John Travolta, gwiazdor scjentologów w latach 70. i 80., chwalił ideę świata bez wojen, przemocy i obłędu. I sądził, że żadna inna grupa nie ma tak szczytnych celów jak scjentolodzy. Był jedną ze sław hollywoodzkich, które swoją przynależnością do tej grupy – uwierzytelniały ją, wręcz zachęcały do przystąpienia w jej szeregi.
Kolebką kościoła jest Saint Hill w East Grinstead w Sussex, a jego założycielem był Ron Hubbard, który wierzył w reinkarnację i uważał, że celem scjentologii jest jasność umysłowa całej ludzkości. W tym celu należy przejść kolejne kroki „oczyszczenia". No i do tego tajemnice ujawniane są tym, którzy zapłacą tyle, by pokonać kolejne poziomy wtajemniczenia, aż do trzeciego zwanego „ścianą ognia".

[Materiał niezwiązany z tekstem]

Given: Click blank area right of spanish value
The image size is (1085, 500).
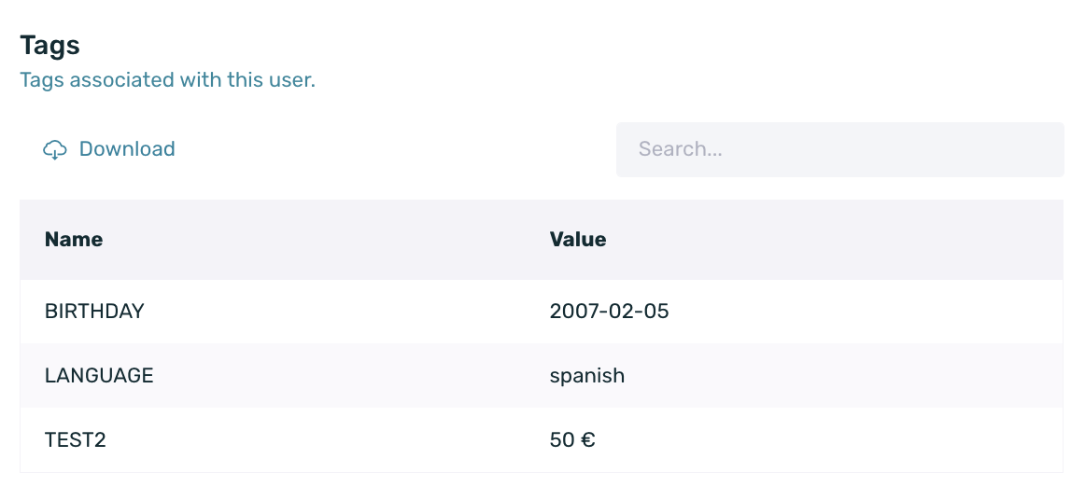Looking at the screenshot, I should tap(844, 376).
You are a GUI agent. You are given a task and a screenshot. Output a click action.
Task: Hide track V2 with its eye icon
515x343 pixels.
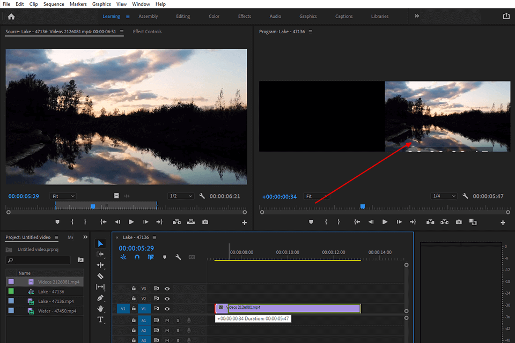[x=167, y=299]
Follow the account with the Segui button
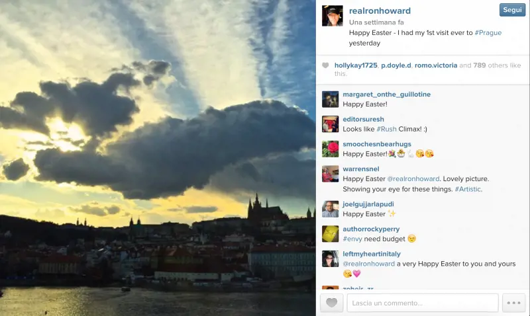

Opłaty rosną w miarę poznawanych tajemnic. Tyle, że są one brednią – jak mówią byli członkowie wspólnoty występujący w filmie dokumentalnym „Droga do wyzwolenia. Scjentologia, Hollywood i pułapki wiary". Film przedstawia kilku byłych członków wspólnoty (m. in. Paula Haggisa, reżysera) a także sylwetkę założyciela Kościoła Scjentologicznego — L. Rona Hubbarda, autora ponad tysiąca książek.
Najpierw Hubbard pisał czytadła – i to bardzo szybko, bo wtedy – w czasach Wielkiego Kryzysu – pisarze tworzyli na akord, płacono im od każdego napisanego słowa. Okazało się, że najlepiej odnalazł się w literaturze science fiction i już pierwsze jego próby w tym gatunku były prototypem późniejszej filozofii scjentologii.
Kiedy Hubbard uznał, że „człowiek jest istotą duchową ściągniętą w świat materii i cielesności. I że trzeba mu pomóc", napisał „Dianetykę" – dzieło, które według niego miało być przełomem w psychologii, ale wśród psychologów zaufania nie wzbudza do dziś. Widzowie posłuchają też wspomnień byłej żony guru opowiadającej mało budujące historie z życia Hubbarda.